Comme l’autorise la Constitution, le gouvernement a émis des observations sur la proposition de loi à l’initiative du député Brunel Razafitsiandraofa, vice-président de l’Assemblée nationale. Des remarques formulées sous forme d’amendement aux nouveautés prévues dans ce qui pourrait devenir « la loi Brunel », telle qu’il est déjà appelé dans les débats au sein des chaumières politiques.

Une des suggestions du gouvernement, concerne l’article 16. La proposition de loi de l’élu d’Ikongo garde le droit pour le chef de l’opposition d’avoir « une couverture médiatique des manifestations liées à l’accomplissement de sa mission ». Le gouvernement suggère toutefois de changer la formulation de cette phrase en « droit à l’accès aux médias publics (…) ». La manière dont sera mis en application ce droit pourrait, toutefois, nécessité plus de précision.

S’agissant des éventuelles précisions à faire, la proposition de loi en instance à la Chambre basse prévoit que « des textes réglementaires fixeront, en tant que besoin, les modalités d’application de la présente loi. Ces textes doivent être publiés dans les trente jours qui suivent la promulgation de la présente loi ». Dans ses observations, le gouvernement supprime, toutefois, la précision concernant le délai de publication des actes réglementaires.

L’initiative parlementaire refuse, par ailleurs, au chef de l’opposition le droit de répliquer aux messages ou interventions médiatisées du Président de la République.
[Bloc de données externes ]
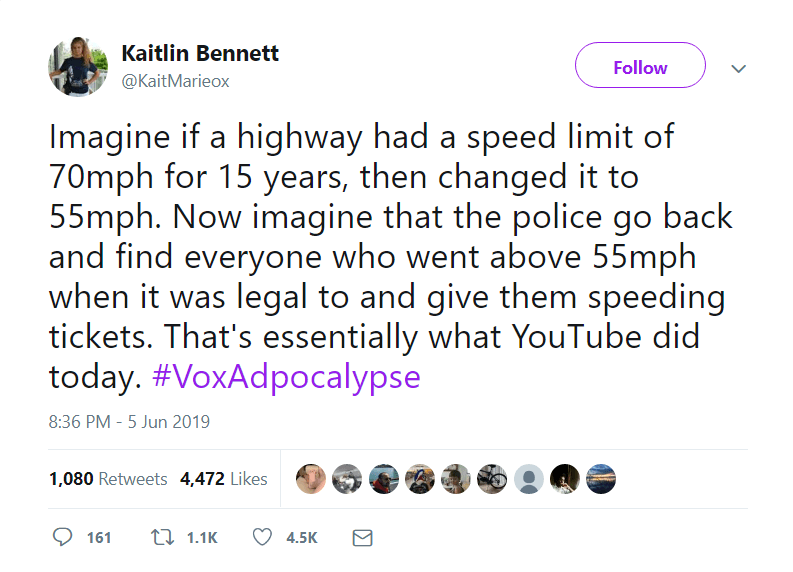This screenshot has height=572, width=793.
Task: Click the 161 replies count
Action: click(99, 538)
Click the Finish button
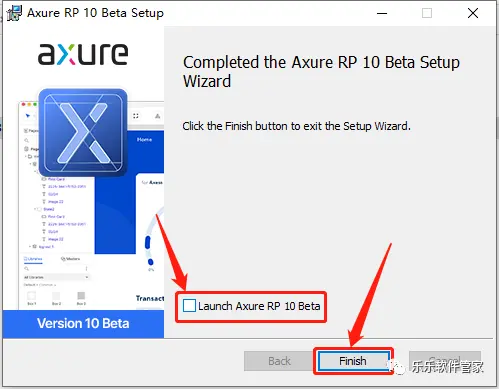 (353, 361)
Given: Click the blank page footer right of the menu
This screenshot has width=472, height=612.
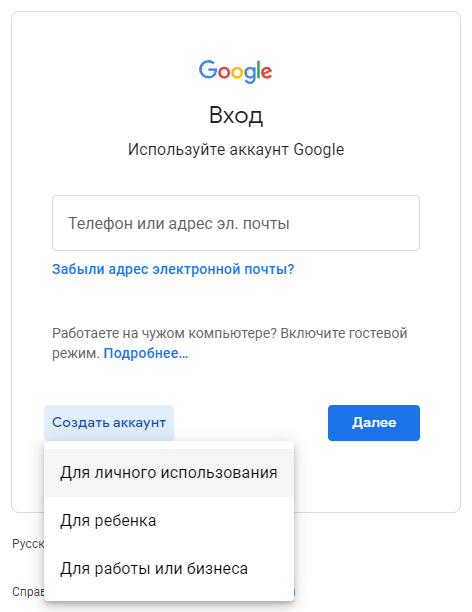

Un droit que lui confère le texte de 2011, pourtant. La proposition de modification inscrit, néanmoins, dans ses prérogatives, celle de « rendre compte de ses activités auprès des groupes parlementaires et des députés de l’opposition, des partis politiques de l’opposition et auprès des citoyens ».
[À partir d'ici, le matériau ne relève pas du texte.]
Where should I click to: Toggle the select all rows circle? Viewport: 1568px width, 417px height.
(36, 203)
Cette prérogative est inscrite au troisième alinéa de l’article 20 nouveau, de la proposition de loi. Elle est, cependant, supprimée dans les observations gouvernementales, tout comme le droit pour le chef de l’opposition de proposition la nomination de membres au sein de certains organes constitutionnels. Au regard de la proposition de loi et des remarques du gouvernement, le chef de l’opposition ne pourra s’illustrer seront durant les séances de questions au gouvernement à Tsimbazaza.
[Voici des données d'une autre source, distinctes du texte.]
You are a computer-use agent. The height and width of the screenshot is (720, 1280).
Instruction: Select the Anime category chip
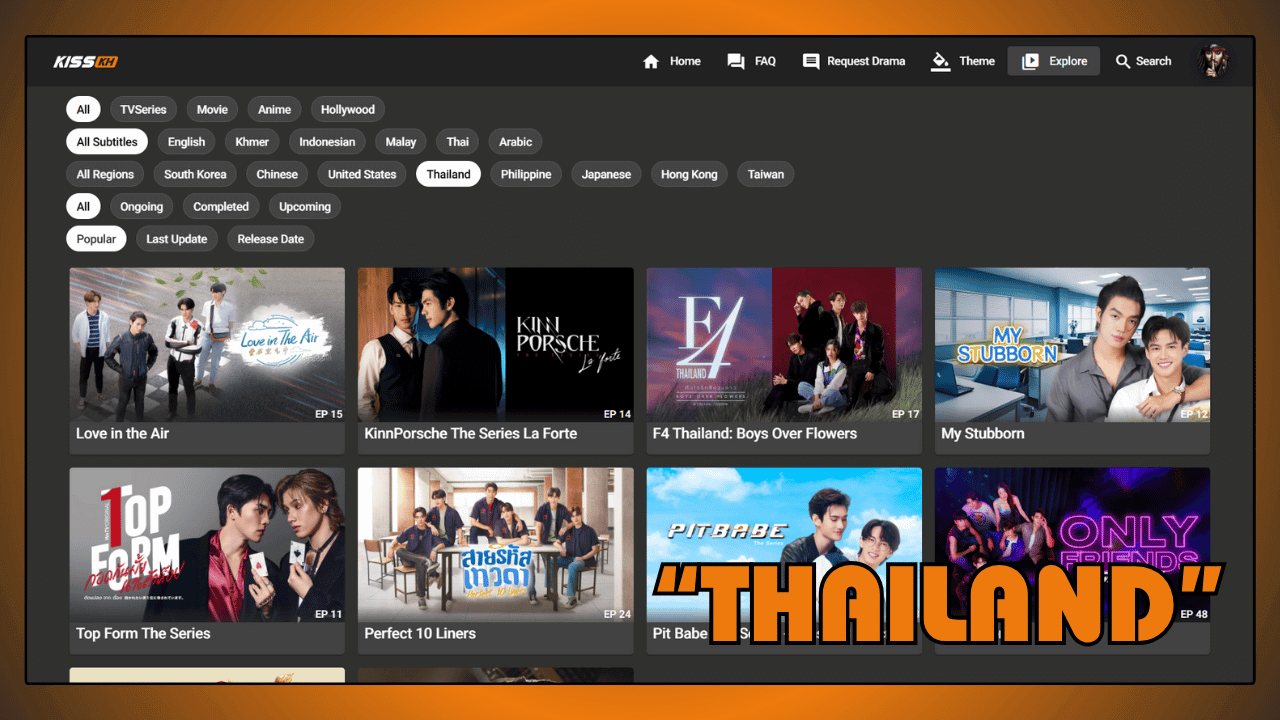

La loi de 2011 prévoit, néanmoins, deux débats démocratiques entre lui et le Premier ministre, chaque 3e vendredi de janvier et premier vendredi de juillet. Il y a, également, les débats périodiques organisés avec les membres du gouvernement. Ces débats seront retransmis sur les médias nationaux. Si la Constitution veut que le chef de l’opposition a droit à un poste de vice-président de l’Assemblée nationale, le gouvernement, dans ses observations, supprime, aussi, le point qui concerne pour lui d’avoir ce rang protocolaire durant les événements officiels.

Le gouvernement suggère ainsi, que l’article 17 qui prévoit les avantages matériels et protocolaires se rapportant à la fonction de chef de l’opposition, soit, également, supprimé. A la lecture de ses remarques, il semble que le gouvernement souhaite que s’il y a plusieurs groupes parlementaires d’opposition, et que faute de consensus entre eux sur la désignation du chef de l’opposition, ils procèdent à « l’élection », de celui qui sera leur chef officiel.

Des députés du groupe « Tiako i Madagasikara » (TIM), ont plaidé pour l’inconstitutionnalité des modifications voulues au statut de l’opposition. La Constitution dispose qu’« après chaque élection législative, les groupes politiques d’opposition, désignent un chef de l’opposition. A défaut d’accord, le chef du groupe politique d’opposition ayant obtenu le plus grand nombre de suffrages exprimés lors du vote est considéré comme chef de l’opposition officiel ».